HANOI, Vietnam -- Communist Vietnam has sent a team to report on public 
grievances around the country following a rare protest by villagers over 
corruption.

A government offical said the delegation had completed a tour of 
northern Vietnam and was now visiting southern Vietnam to report on how 
province and city authorities were handling local complaints.

A state-controlled newspaper reported in its Thursday edition that the 
probe was aimed at assuring control over grievances about official 
corruption, smuggling, disputes over land and property, and 
authoritarian attitudes.

Witnesses say some 3,000 people have been protesting in Thai Binh 
province, some 45 miles southeast of Hanoi, for the past month.

Local people from some four communes are said to have occupied an area 
outside the People's Committee in the district capital and held local 
leaders as hostage to negotiations. However, there have been no reports 
of violence.

Reports of protests and demonstrations in Vietnam are extremely rare. 
But political sources said there had been more than 30 recent incidents 
in northern Vietnam and in provinces around Ho Chi Minh City.

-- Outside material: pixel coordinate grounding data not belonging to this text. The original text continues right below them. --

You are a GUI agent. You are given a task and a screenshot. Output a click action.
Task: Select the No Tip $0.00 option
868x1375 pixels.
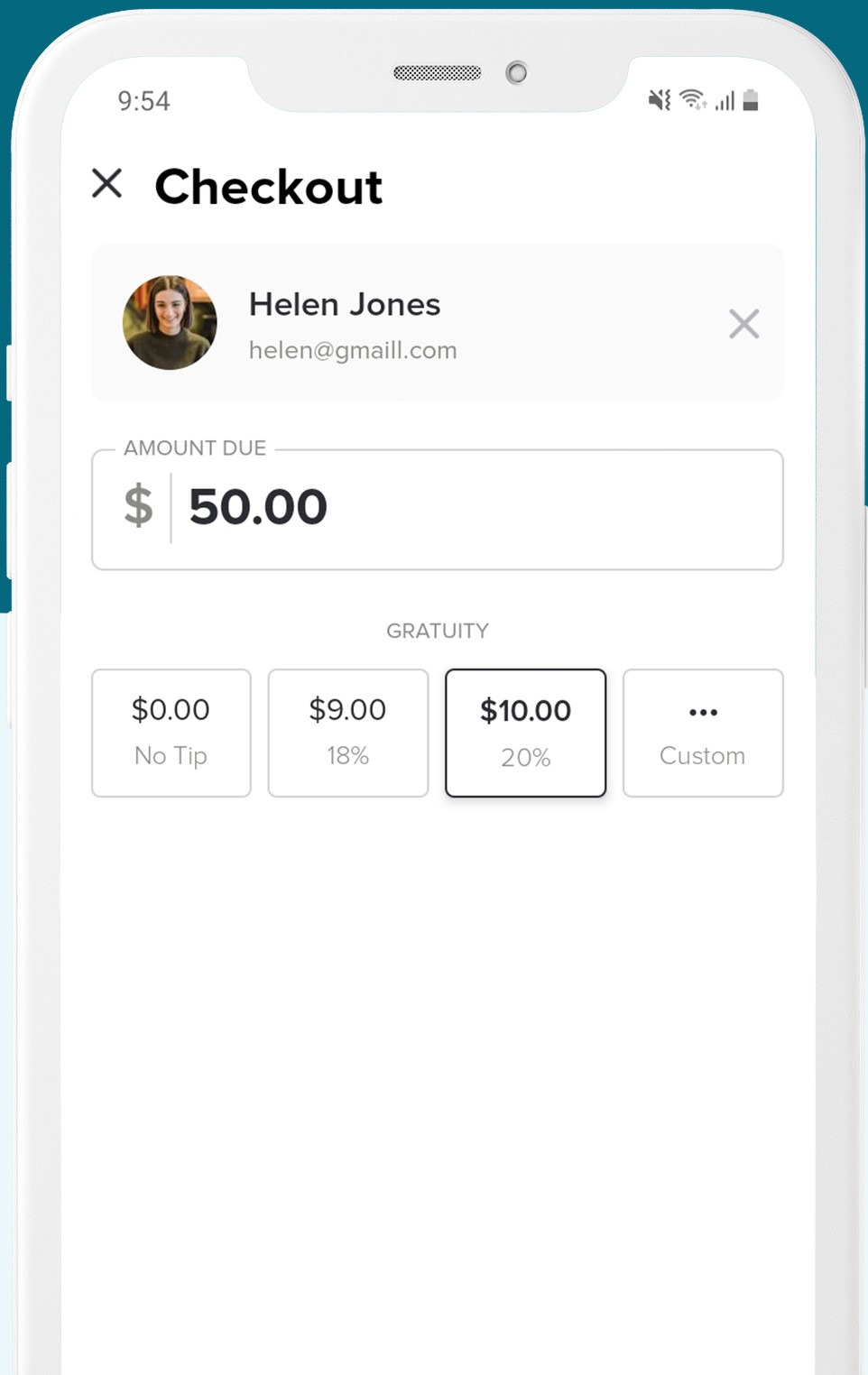[171, 733]
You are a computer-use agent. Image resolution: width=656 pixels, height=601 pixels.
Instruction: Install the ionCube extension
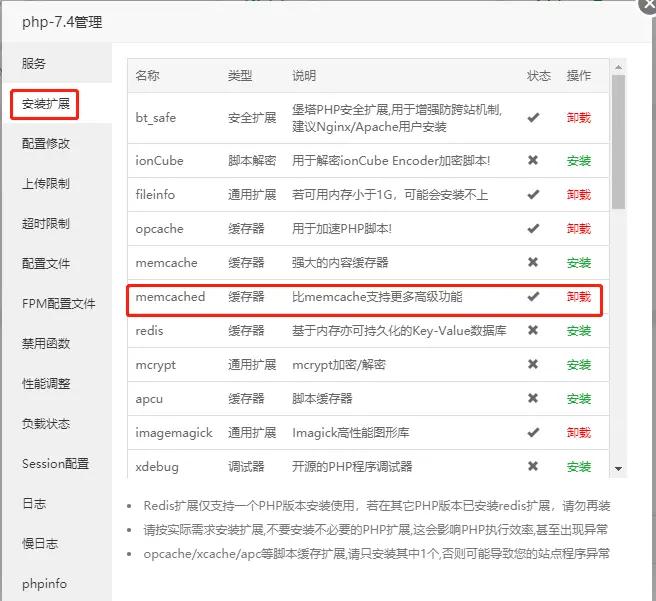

The government barred foreign correspondents earlier this year from 
traveling to a village outside Hanoi where hundreds of people had taken 
part in a protest over the construction of a luxury golf course.

Overseas journalists are also subject to a five-day rule on seeking 
government permission for trips outside the capital. It was therefore 
not immediately possible to verify the reports from Thai Binh.

Public grievances in Vietnam are often related to problems over land-use 
rights -- a complicated issue in a country where socialist policies 
dictate that all land belongs to the state.

The Thai Binh protest is reported to have been sparked by alleged 
official corruption.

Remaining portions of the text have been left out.